Wednesday, September 13, 2006

Exhibition Argues that Western Museums Destroyed History

It's a circular argument sort of question really: If Western museums had not created a market for antiquities, when would the nations now blaming them for destroying their history have begun to notice the importance of the world buried beneath them and taken steps to protect it from the armies of home-grown looters who sold it off? I suspect that's not one of the questions raised in the traveling exhibition "Lost History" which has recently moved from the Cyprus Museum in Nicosia to the Benaki Museum in Athens, but I wish it were:

The trade in looted antiquities has been a controversial topic among museum heads and cultural patrimony officials in recent months, with Greece and Italy demanding the return of illegally excavated artefacts from major museums, such as the Getty in Los Angeles and the Metropolitan Museum in New York. Now, a multi-media exhibition examining the trafficking of antiquities is travelling from the Cyprus Museum in Nicosia to the Benaki Museum in Athens. Organised by the Greek documentary and television production company Anemon, History Lost (until 22 October) traces the looting of archaeological sites around the world and aims to demonstrate how objects lose their historic value when taken out of their native setting. The show implies that the market for smuggled antiquities is largely due to the establishment of Western institutions such as the Louvre, the British Museum and the Metropolitan Museum.
There's not much more information than that on the Anemon website, but there are a number of photos of children and a few adults with headphones on staring at a small screen, suggesting a good chunk of this exhibition could be delivered online and not require anyone to travel to Greece, but....

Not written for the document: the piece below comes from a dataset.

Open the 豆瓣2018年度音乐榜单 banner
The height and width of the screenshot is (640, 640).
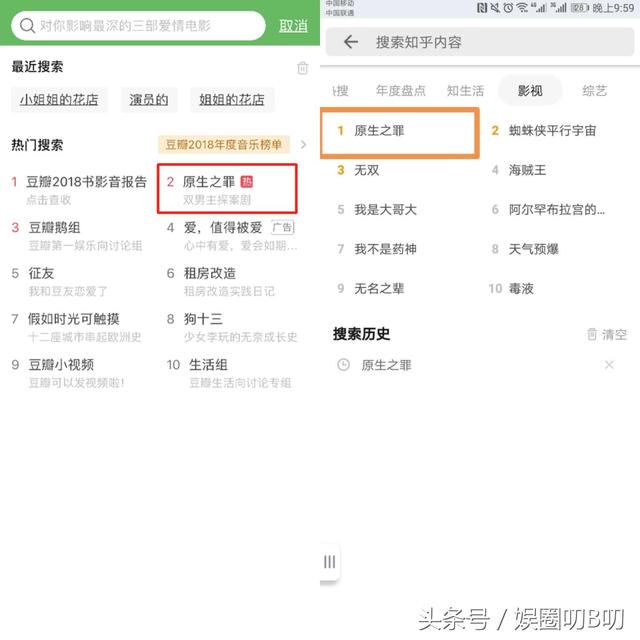[224, 144]
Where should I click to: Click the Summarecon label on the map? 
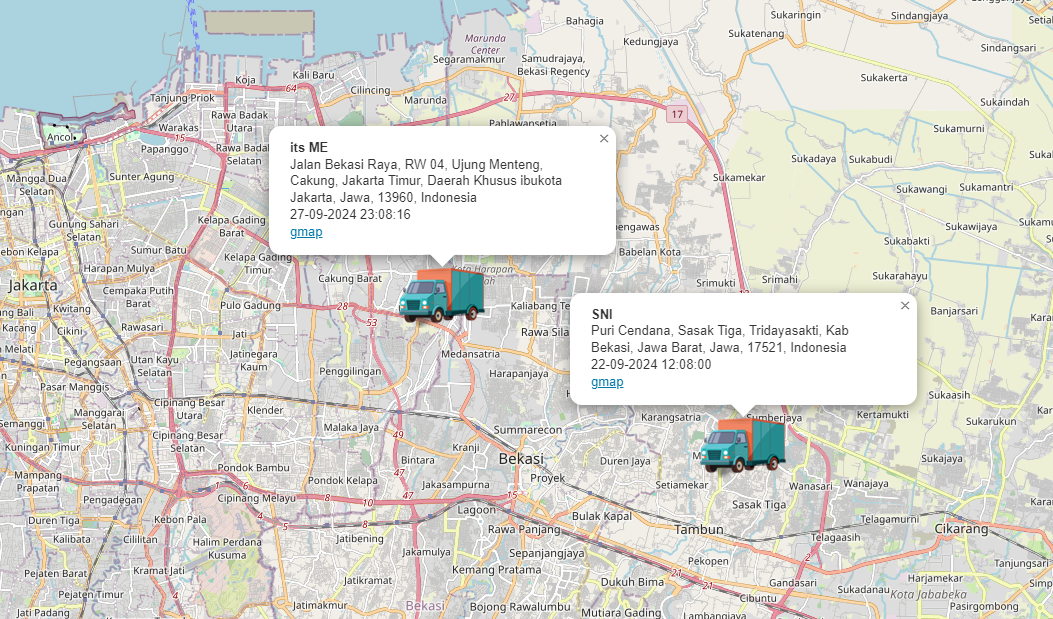(x=528, y=429)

Getting back to that notion that "the market for smuggled antiquities is largely due to the establishment of Western institutions," though, I can't see any reason to argue with that, but the underlying indictment is that the establishment of institutions created to protect and cherish history has, in a large sense, had the opposite effect. From the Anemon website:

"The looting of archaeological sites is still widespread, and in some countries so severe as to undermine any hope of establishing a proper history of these lands.

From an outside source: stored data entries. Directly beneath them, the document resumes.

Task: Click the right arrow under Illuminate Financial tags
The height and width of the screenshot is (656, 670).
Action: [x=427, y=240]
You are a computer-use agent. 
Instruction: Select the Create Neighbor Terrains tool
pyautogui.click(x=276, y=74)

Let us remember that the most important loss occasioned by looting, is the loss of information. With the destruction of such sites the context of the finds is lost, even if the finds survive..."

---Lord Colin Renfrew, archaeologist
Sidebar: Lord Colin Renfrew is listed on Cambridge's website as "Formerly Disney Professor of Archaeology and Director of the McDonald Institute for Archaeological Research" (I'm sure they're not the same Disney and McDonald that spring to mind in the US, but it was too amusing to not point out in the context of someone quoted on what's destroying culture.)

So essentially, Western institutions are responsible for the destruction of the context of the objects looted to fill their coffers and that makes it much harder, if not impossible, to establish a proper history of these lands. I can accept that argument, although it seems a bit too convenient for those original countries, who now stand to benefit from the awareness of the importance of their culture that the dreaded Western institutions raised, not to mention the value of those objects they restored, cataloged, wrote about, and created an appreciating price tag for.

More than that, I wish countries like Greece and Cyprus could find ways now to collaborate with the Western institutions, without all the finger pointing. I in no way support the illegal practices we know brought many objects into the museums of Paris, New York, and LA, but I don't think it will benefit the modern states sitting over ancient cultures to continually alienate them in the long run either. There's a wealth of experience and information that could be shared to a mutual benefit. Prosecute criminals as appropriate, but stop short of hosting these traveling "shame on you" circuses, which could find as many villians in the original countries as they do overseas if they looked hard enough.

14 Comments:

Anonymous ml said...

I wonder what percentage of looted objects have found their way into museums, what percentage are in private hands. Looting, after all, has a long history, not just in the West, not just in the past 150 years with the rise of museums.

We all covet beauty.

9/13/2006 02:06:00 PM  
Anonymous Anonymous said...

Edward -

You sound an awful lot like a neo-con expecting those third worlders to be grateful for the "benveloent" intervention of Westerners...shame on you!

9/13/2006 03:25:00 PM  
Blogger Edward_ said...

Shame on me?

O....K.....

I don't like imperialistic impulses any more than the next card-carrying member of the ACLU, but, agan, there are more productive ways to conduct the dialog on looting than pointing fingers and a lack of careful framing that will serve to paint any Western museum with some artifact as guilty of the most criminal of them.

And to be really specific it, it borders on illogical to asserr that "the market for smuggled antiquities is largely due to the establishment of Western institutions," when clearly it wasn't the establishment of the those institutions, but rather their collecting practices. Nothing prevented them from conducting themselves under the strictest of ethical standards, then or now.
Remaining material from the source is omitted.